7 With Palestinians so fragmented within historic Palestine, is it unrealistic for us to expect them to take the lead in the movement for one state? What is the role of Palestinians in the Diaspora?
The problem is Israel. It’s so powerful and it will not willingly give up its power. The Palestinians who have come to understand Israeli society are the Palestinians who live in ’48. They must lead the movement for one state, along with Palestinians in the Diaspora. I also think that Palestinian MKs, the Members of the Knesset, have an important role to play. Although to serve in the Knesset, they cannot call for one state, they can continuously remind Israeli Jews about the Palestinian citizens of Israel who are not going away. Israeli authorities are afraid of one state and that is a reason why the Nation State Law was passed in July 2018. But this law demonstrates that Israel is a racist state. Israel claims to be a democracy but now we have every reason to challenge it and ask it to give up its privilege.

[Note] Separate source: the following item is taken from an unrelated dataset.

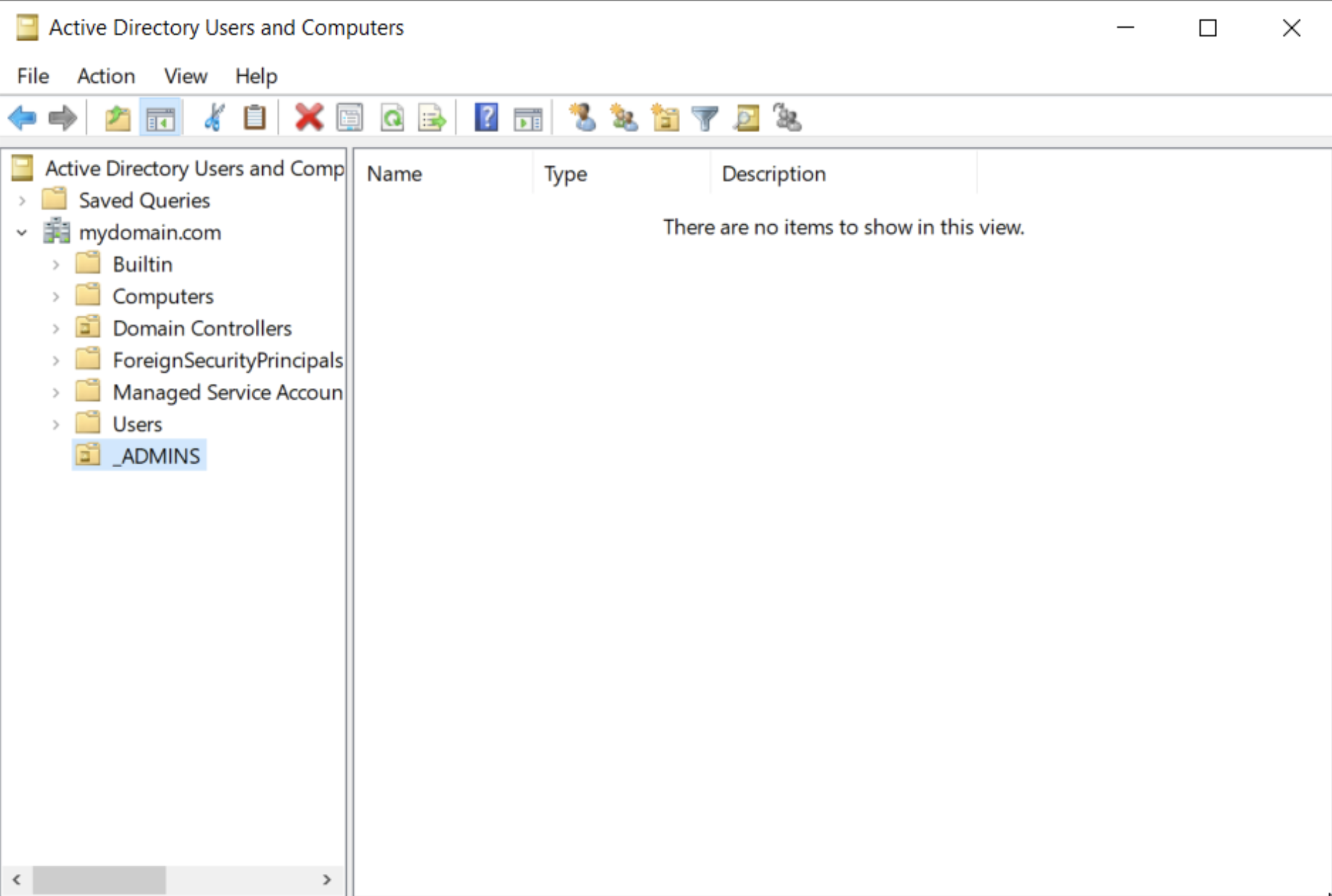Click the Refresh toolbar icon
Viewport: 1332px width, 896px height.
click(392, 118)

The Palestinians living in the Occupied Palestine Territory – the West Bank, East Jerusalem, and Gaza – are just fighting for their survival. We can’t expect them to lead this movement for one state.
8 What needs to be done to get Israel to give up its power and what part can international civil society play?

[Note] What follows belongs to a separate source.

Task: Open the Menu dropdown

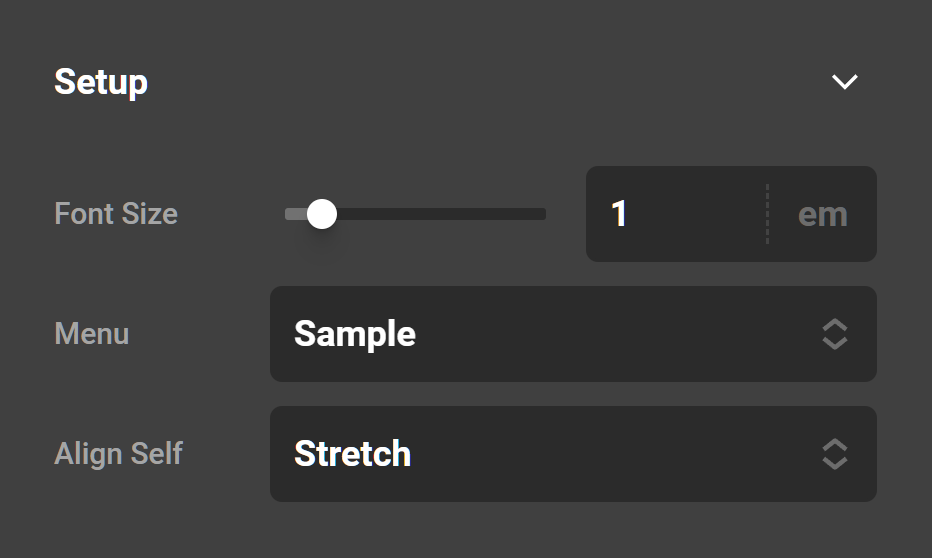Action: 573,334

I believe that BDS – boycotts, divestment, and sanctions – are very important. Israel is so strong economically and now it is working with China and India as well. International civil society has a part to play with the grassroots movements that are happening. Israel must feel pressure; it should be sanctioned. The EU should be doing more to nudge Israel along. What is happening with the ICC (the International Criminal Court) is very important. We also need to look at what is happening in Syria and in the wider Middle East. There are authoritarian regimes in the Middle East trying to hold down its people. But we saw the Arab Spring and people rising up because they also want their rights. All these regimes must be held accountable.
9 So what is your final message to leave with us?

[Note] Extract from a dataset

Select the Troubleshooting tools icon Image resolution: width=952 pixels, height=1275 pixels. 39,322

Nowadays, it is becoming easier to talk about Palestine in the US, so I see some hope. People are becoming more informed. There are many good movements here and a growth in intersectionality which is bringing together movements that address injustice and Palestine is right there, amongst them. Also, young Jews in America aren’t tied to Israel and they are outspoken, willing to criticize it. Then we see people in Congress speaking out about Palestine, which never used to happen before.
I think that during the 1990’s things changed in Europe. It had been more understanding of Palestine’s history and it supported the Palestinian struggle, but that ground was lost. Little by little messages in the media brought about a change so that people became more sympathetic to Zionist voices and now there is conflation between anti-Zionism and anti-Semitism. I hope that organisations like ECCP (European Coordination of Committees and Associations for Palestine) can help the EU hold Israel to account. The EU must do this.
10 Do you still aspire to be a politician back in Palestine?
Let’s see. I always keep the door open to what might unfold.